Kommentar: Die große Ernüchterung – der sichere Job war gestern

Es klingt fast beiläufig, hat aber politische Sprengkraft: Der Arbeitsmarkt sei „seit Monaten wie ein Brett“, sagt Andrea Nahles zum Jahreswechsel. Kein Schwung, keine Dynamik. Und mehr noch: Es gebe aktuell keine Arbeitnehmergruppe, die vor Jobverlust gefeit sei. Mit diesem Satz räumt die Chefin der Bundesagentur für Arbeit mit einer der letzten Gewissheiten auf, an die sich die Deutschen geklammert haben.
Der eigene Job galt angesichts des Fachkräftemangels als sichere Bank. Noch 2022 meldeten Unternehmen mehr als zwei Millionen offene Stellen. Selbst diese Illusion bröckelt nun. Und zwar generationenübergreifend. Der demografische Wandel arbeitet nicht mehr für die Jungen. Vor allem für Jobeinsteiger seien die Aussichten derzeit schlecht, sagt Nahles.

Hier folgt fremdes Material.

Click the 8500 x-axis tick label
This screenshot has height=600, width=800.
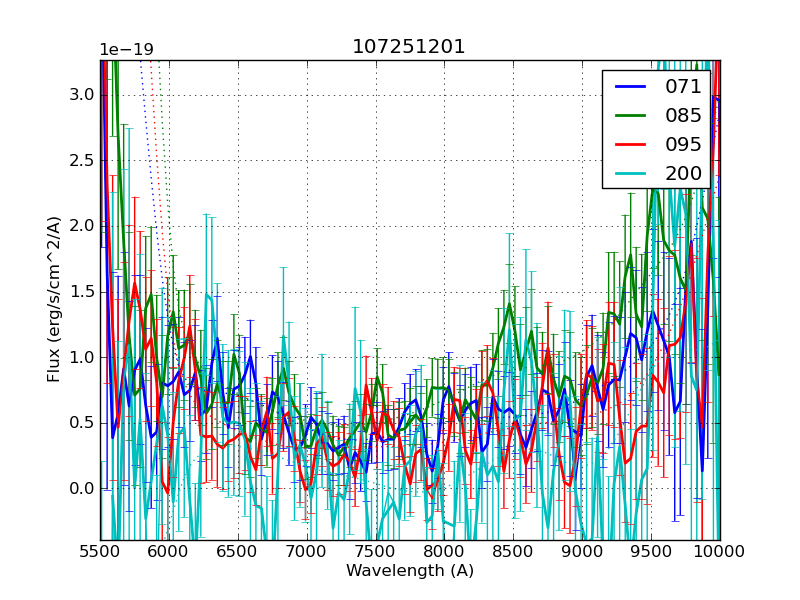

Vielleicht liegt in dieser schlechten Nachricht zum Jahreswechsel aber auch eine Chance. Ein überfälliges Signal. Denn während Industrie, Mittelstand und Konzerne seit Jahren unter Druck stehen, hat sich die gesellschaftliche Debatte erstaunlich weit von der ökonomischen Realität entfernt. Sinnsuche, Selbstverwirklichung und Work-Life-Balance dominierten den Ton. Unbequeme Wahrheiten galten schnell als rückwärtsgewandt oder herzlos. Doch Realität lässt sich nicht wegmoderieren.